1 Introduction

Sometimes you may need to download some publicly available data in fastq format in order to re-analyze it. There are multiple ways to do it: a) use the ENA website; b) use fastq-dump on the terminal.

Before to start I will introduce the structure of a GEO repository.

1.1 GEO structure

Most of the non-patient data are deposited in the Gene Expression Omnibus (GEO) from the NCBI. In this portal you can have access to a specif work by article title, author names, or the GEO ID (accession number).

Let’s use the example of Gregoricchio, et al. (Nuc. Acids Res., 2022). This work is available at the accession number GSE172088.

The page that opens (snapshot hereafter) contains multiple information. This specific project contains multiple “sub-folders”, called “SuperSeries”, to organize the data depending on the data type (ATAC-seq, ChIP-seq, RNA-seq, 4C-seq) and/or the cell line used. At the end of the page you can find the “BioProject number” or “project number”; for this case: PRJNA721971.

1.2 ENA browser

Using the project number you can better inspect the information concerning the data deposited. Indeed, you can search for the PRJNA721971 at the ENA broweser website.

At the corresponding page you will be able to find all the SuperSeries available for the specific project. To make this tutorial faster we can imagine that we want download 763’s 4C-seq data (very small fastq) corresponding to the project number PRJNA841832 (see snapshot).

It will open a page showing all the fastq available for that specific serie:

2 Fastq files download

2.1 From ENA browser

From the previous page is possible to select the fastq of interest and then click on Download selected files (or Download all if you need all of them) and .zip file containing the fastq files will be downloaded:

In this specific case the 4C-seq data are in single-end (only a single file per sample), but also paired-end data may be available, but in this case the table will look like this:

2.2 Using `fastq-dump`

2.2.1 Obtain SRR numbers

Alternatively to the manual download from the ENA browser, for a large number of fastq, employ the fastq-dump tools may be quite handy.

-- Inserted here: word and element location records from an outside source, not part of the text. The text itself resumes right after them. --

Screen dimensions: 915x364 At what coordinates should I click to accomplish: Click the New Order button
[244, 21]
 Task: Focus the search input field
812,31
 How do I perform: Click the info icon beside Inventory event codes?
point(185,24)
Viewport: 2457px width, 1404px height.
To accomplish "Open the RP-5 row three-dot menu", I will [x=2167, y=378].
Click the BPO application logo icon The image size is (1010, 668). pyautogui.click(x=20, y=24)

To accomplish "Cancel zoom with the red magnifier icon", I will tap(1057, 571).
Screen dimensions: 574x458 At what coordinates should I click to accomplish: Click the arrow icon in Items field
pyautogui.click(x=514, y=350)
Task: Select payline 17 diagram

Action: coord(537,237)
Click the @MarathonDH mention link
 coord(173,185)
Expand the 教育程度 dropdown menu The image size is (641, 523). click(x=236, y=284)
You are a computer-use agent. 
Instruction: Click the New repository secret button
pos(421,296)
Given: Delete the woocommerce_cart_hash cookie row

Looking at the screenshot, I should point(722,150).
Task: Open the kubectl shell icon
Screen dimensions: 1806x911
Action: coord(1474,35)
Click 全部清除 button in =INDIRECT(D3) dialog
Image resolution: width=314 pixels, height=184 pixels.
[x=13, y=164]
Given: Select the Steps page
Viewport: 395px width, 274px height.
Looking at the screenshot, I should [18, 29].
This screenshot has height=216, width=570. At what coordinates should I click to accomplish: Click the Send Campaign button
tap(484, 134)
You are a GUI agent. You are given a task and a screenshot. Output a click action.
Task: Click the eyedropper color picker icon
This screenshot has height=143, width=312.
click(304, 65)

This allows for the download of your fastq directly on the server, and the only input is the SRR number (same name than the fastq files).

The easiest way to collect these numbers is to download the metadata table form the ENA browser by clicking on Download report: TSV:

In this table you can find multiple information and among them the SRR numbers (run_accession column):

Now you can use the SRR numbers to download the fastq files.

2.2.2 `fastq-dump` installation

There are two ways to get access to the tools: (A) direct download; (B) using a conda environment.

2.2.2.1 Method A >>> Stand-alone version

Download the Ubuntu Linux 64 bit architecture .tar.gz file for the SRA toolkit GitHub.

Place the file in your favorite folder and unzip it:

tar -xzf /path/to/your/folder/sratoolkit.3.0.2-ubuntu64.tar.gz

The fastq-dump is ready-to-go; you just need to indicate the path to the tools when you need to use it. For instance:

/path/to/your/folder/sratoolkit.3.0.2-ubuntu64/bin/fastq-dump --help

## 
## Usage:
##   /home/s.gregoricchio/sratoolkit.3.0.2-ubuntu64/bin/fastq-dump [options] <path> [<path>...]
##   /home/s.gregoricchio/sratoolkit.3.0.2-ubuntu64/bin/fastq-dump [options] <accession>
## 
## INPUT
##   -A|--accession <accession>       Replaces accession derived from <path> in 
##                                    filename(s) and deflines (only for single 
##                                    table dump) 
##   --table <table-name>             Table name within cSRA object, default is 
##                                    "SEQUENCE" 
## 
## PROCESSING
## 
## Read Splitting                     Sequence data may be used in raw form or

2.2.2.2 Method B >>> conda environment

Alternatively, you can build a conda environment dedicated to the SRA toolkit. Unfortunately, for reasons unknown to human beings, our (server) conda does not install the latest version of the SRA-tools (even in an empty environment). And if you are using older versions the connection to the SRA server will fail.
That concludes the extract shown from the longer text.